*REQUIREMENTS*. Starting at the beginning of the items and ending at the line containing "Front Runner Roof", both included, rewrite every line, requests included, and scale each coordinate in the answers by 0.2, rounding to whole numbers with halves rounded up. Keep all numbers in the requests as they are, and leave the pictures out of your answer.
# Start of EXERCISE MATERIAL
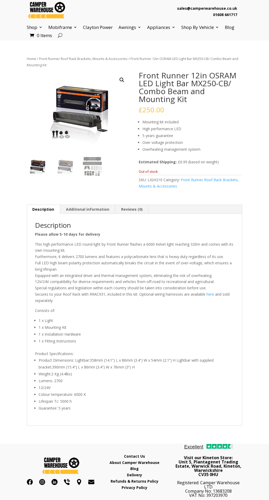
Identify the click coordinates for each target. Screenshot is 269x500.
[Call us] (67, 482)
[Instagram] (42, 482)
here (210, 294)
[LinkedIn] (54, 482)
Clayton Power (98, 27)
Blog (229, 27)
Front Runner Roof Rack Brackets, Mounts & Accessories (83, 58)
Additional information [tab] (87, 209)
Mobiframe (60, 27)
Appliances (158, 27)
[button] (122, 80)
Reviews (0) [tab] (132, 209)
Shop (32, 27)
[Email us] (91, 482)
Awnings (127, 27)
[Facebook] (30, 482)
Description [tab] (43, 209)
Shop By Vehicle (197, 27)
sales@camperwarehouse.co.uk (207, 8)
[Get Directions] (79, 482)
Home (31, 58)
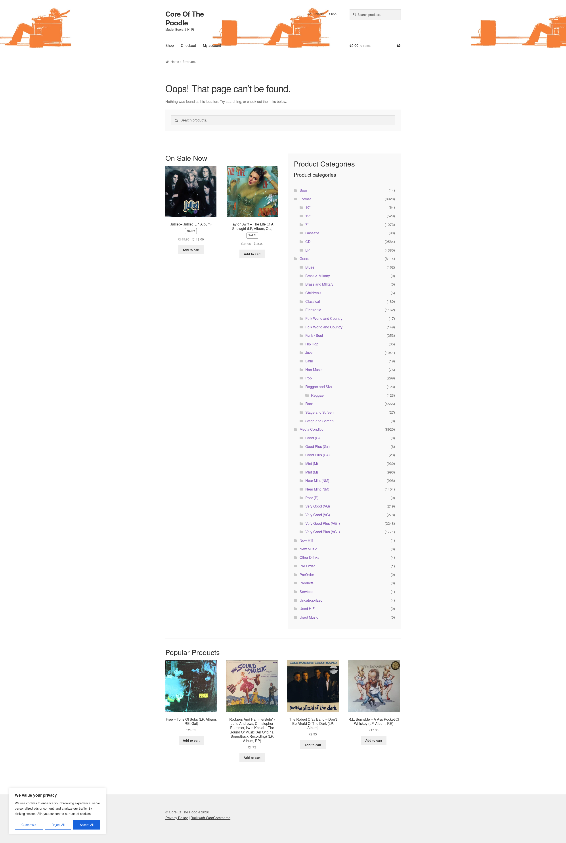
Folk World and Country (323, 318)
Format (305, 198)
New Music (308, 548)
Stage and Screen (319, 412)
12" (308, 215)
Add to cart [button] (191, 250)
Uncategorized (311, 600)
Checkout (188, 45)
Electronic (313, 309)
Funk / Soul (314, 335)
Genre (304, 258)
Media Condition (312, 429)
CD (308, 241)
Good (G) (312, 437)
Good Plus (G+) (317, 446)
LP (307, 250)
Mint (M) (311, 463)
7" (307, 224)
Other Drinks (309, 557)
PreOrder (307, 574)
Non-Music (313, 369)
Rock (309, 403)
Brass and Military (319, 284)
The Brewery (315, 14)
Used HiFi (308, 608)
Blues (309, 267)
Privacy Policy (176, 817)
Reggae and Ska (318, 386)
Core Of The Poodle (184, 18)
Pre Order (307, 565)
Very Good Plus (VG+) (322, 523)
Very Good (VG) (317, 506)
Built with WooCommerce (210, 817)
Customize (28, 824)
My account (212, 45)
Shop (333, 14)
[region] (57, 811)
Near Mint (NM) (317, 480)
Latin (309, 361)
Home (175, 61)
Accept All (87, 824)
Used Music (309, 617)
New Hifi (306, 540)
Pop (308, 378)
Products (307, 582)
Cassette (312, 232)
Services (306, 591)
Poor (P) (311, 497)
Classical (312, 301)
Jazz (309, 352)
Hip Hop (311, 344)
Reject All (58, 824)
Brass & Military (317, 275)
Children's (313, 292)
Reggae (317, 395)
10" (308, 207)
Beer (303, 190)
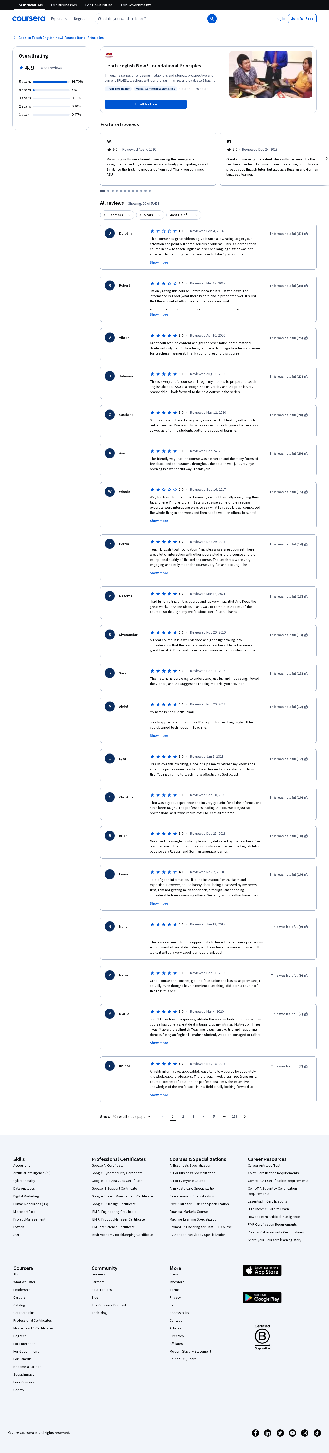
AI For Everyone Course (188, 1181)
# End of EXERCISE MATERIAL
*EXPECTED ANSWER*.
Identify the click coordinates for each target. Screenshot is 269x500.
[Call us] (13, 96)
[Instagram] (8, 96)
here (42, 59)
[LinkedIn] (11, 96)
Clayton Power (20, 5)
Blog (46, 5)
Front Runner Roof Rack Brackets, Mounts & Accessories (17, 12)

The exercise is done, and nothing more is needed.